Michigan medical malpractice law was set by the state legislature in April 1994 and governs instances of medical negligence that have happened since that time.
Statute of Limitations
A patient must file a lawsuit within 2 years of the act or omission by a medical practitioner that caused harm to the patient. If an injury is not found until up to 6 years later, the patient must then bring the suit within 6 months of that discovery. If an injury is found more than 6 years later, the statute of limitations applies, and the patient cannot file a medical malpractice lawsuit.
A defendant in a medical malpractice lawsuit is financially liable to the degree that the court determines he can be held at fault for the injury. The responsibility for paying any damages to the plaintiff is distributed among all the liable parties in proportion to their degree of fault in causing the injury.
If the plaintiff has a degree of fault for the injury, the compensatory and punitive damages are reduced proportionally. In the case that the plaintiff is held to be the party most at fault for the injury, any recovery of punitive or noneconomic damages is forbidden.

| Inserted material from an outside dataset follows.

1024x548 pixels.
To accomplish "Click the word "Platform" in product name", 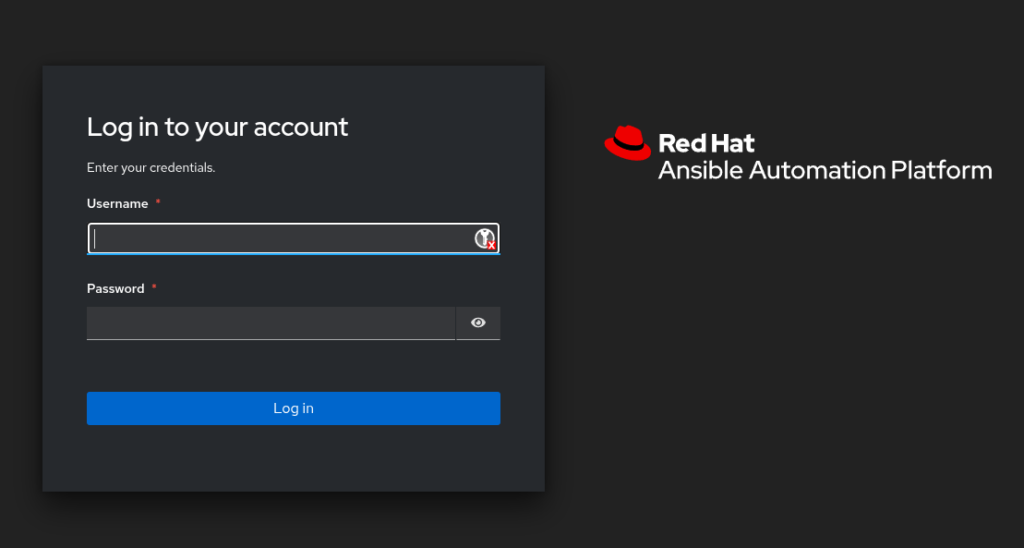I will 941,170.
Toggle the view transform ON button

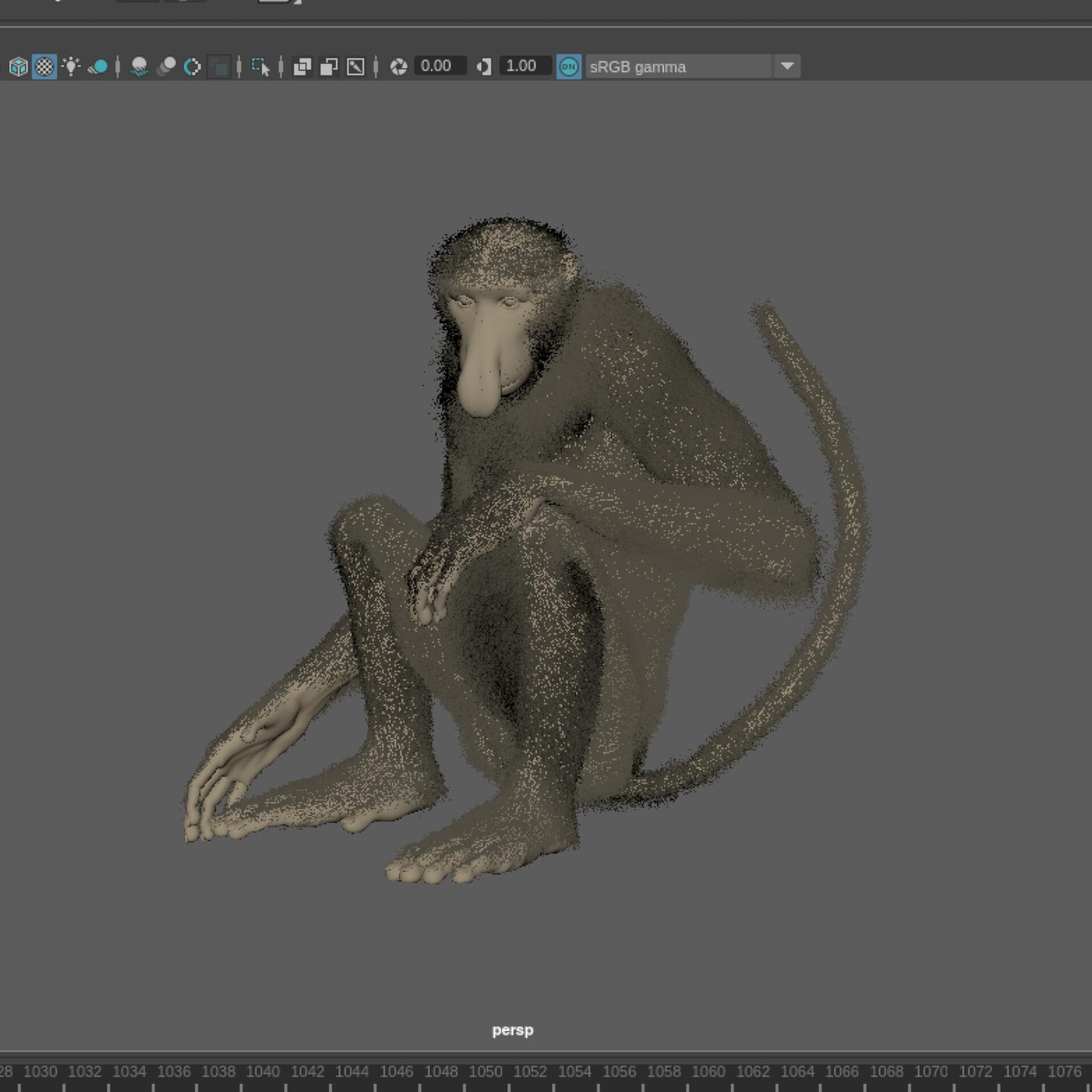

Under the doctrine of ostensible agency, a hospital may be held responsible for neglect committed by a medical practitioner who it does not directly employ. Whether the hospital is found liable for that neglect depends on if the patient viewed himself as getting treated by the hospital or if he thought he was being treated by a medical practitioner who just happened to use the hospital’s facilities.
Michigan state law does limit the amount of noneconomic or punitive damages that a judge or jury may award a plaintiff who has suffered from neglect by a doctor or other medical practitioner. The law caps noneconomic damages at $280,000 for each claimant.
A successful plaintiff is also restricted in the amount compensation for attorney’s fees that he may collect. The law stipulates that attorney’s fees cannot exceed more than one third of the total compensatory and punitive damages awarded to a claimant.
To give sworn testimony in medical malpractice lawsuits in Michigan courts, medical practitioners must meet stringent criteria. To qualify, the prospective expert witness must be licensed and hold a board certification for his area of specialty. The witness’s specialty must be relevant to the injury that the plaintiff claims to have suffered.